Before I came to the Norwegian mountains, I imagined them in a muted palette of grays and browns – heath, tundra, and rock. These were stereotypes, but not ones I found to be groundless after the experiences of a cold and foggy field season, and of hiking to the bare summits of more than a few mountains.
This year I returned during the same season and looked at these landscapes more closely, in places ranging from the mountains of Dovrefjell and Trollheimen to the Arctic coastal ecosystems of Lofoten. With a more careful eye, a full rainbow of colors revealed themselves. They were painted onto the occasional leaf, fruit, and flower, in clear view but on small enough scale to be easily missed.
Here are a few of these species in their autumn aspect.
Salix reticulata (Salicaceae), a small willow whose yellow-tinted leaves stand out against all backgrounds
Vaccinium myrtillus (Ericaceae), the bilberry, with sweet-tasting fruits that leave purple-blue memories on fingers and tongues.
Empetrum nigrum (Ericaceae), the crowberry, a shrub bearing purple-black fruits that remind me of onyx and look far better than they taste – a watery and seedy disappointment.
Eriophorum angustifolium (Cyperaceae), marsh-wool, a marvelous mat-forming sedge whose leaves turn red and whose fruits stream away on long soft white tassels.
Ranunculus glacialis (Ranunculaceae) – a high elevation buttercup whose pale petals rapidly become streaked in pink and purple, and whose flowers seem to persist far longer than any pollinator.
Rubus chamaemorus (Rosaceae) – the cloudberry, a close relative of the raspberry with orange-colored acidic fruits, here unfortunately found in an unripe state.
Drosera rotundifolia (Droseraceae), a carnivorous sundew common in wet areas, with red-purple stems and leaves and glandular hairs.
Comarum palustre (Rosaceae), the marsh cinquefoil, a peat specialist whose orange-red leaves make a beautiful contrast against their mossy habitat.
Chamaepericlymenum suecica (Cornaceae), a bunchberry related to the dogwood tree, with bright-red and bitter-tasting fruits.
Rhodiola rosea (Crassulaceae), king’s crown, with rainbow-colored red-green leaves that have many medicinal uses.

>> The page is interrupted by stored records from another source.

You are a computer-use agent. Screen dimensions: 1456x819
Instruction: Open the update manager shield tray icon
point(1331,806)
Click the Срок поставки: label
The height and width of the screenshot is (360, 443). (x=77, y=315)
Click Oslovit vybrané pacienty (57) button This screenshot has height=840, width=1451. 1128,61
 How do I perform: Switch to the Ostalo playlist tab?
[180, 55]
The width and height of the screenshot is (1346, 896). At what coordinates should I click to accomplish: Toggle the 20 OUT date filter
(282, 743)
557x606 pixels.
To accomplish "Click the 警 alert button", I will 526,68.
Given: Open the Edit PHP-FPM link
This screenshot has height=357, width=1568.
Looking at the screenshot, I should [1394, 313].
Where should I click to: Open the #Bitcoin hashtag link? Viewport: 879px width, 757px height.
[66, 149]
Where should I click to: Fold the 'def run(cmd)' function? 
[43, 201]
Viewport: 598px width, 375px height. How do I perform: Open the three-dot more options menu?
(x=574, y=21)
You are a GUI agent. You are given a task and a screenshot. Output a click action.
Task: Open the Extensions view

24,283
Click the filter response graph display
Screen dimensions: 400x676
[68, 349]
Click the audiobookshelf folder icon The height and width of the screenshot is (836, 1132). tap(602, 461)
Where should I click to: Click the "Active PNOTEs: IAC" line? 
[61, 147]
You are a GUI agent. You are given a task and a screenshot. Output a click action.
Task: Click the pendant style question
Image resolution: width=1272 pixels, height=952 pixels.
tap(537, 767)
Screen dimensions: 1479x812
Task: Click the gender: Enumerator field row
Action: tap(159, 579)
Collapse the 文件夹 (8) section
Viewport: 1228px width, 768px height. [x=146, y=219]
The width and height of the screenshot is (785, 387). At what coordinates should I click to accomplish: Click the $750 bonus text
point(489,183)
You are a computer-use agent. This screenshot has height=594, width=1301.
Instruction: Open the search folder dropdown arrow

Arctous alpinus (Ericaceae), a dwarf shrub whose prominently-veined leaves turn a brilliant scarlet color.
Although all of these species have circumboreal distributions (occurring at high latitudes around the northern hemisphere), most were almost entirely new to me. Only the Rhodiola and the Drosera occur in the Rocky Mountains I know much better, and there the Drosera is a very rare species restricted to rapidly disappearing habitats. The major factor is probably latitude – some of these Norwegian photographs were taken above 68°N, while my field sites in Colorado are closer to 38°N. The high elevation of the Colorado sites may counterbalance their relatively southern location and allow a few species to extend their ranges that far south.
It is a pleasure to find such bright colors at this time of year. The prevalence of red leaves and fruits is a marked contrast to many North American landscapes that are more dominated by yellow hues. Why should this be? Adaptive explanations have focused on protection from ultraviolet radiation or signaling to other species, but it’s unclear why patterns of redness would be stronger on one continent than another. A better non-adaptive explanation is that it is an artifact of evolutionary history and biogeography. I’ve written about this topic before, but seeing these red colors again after a year away from Europe renewed the pleasure of thinking about this pattern. Mountains are full of surprises.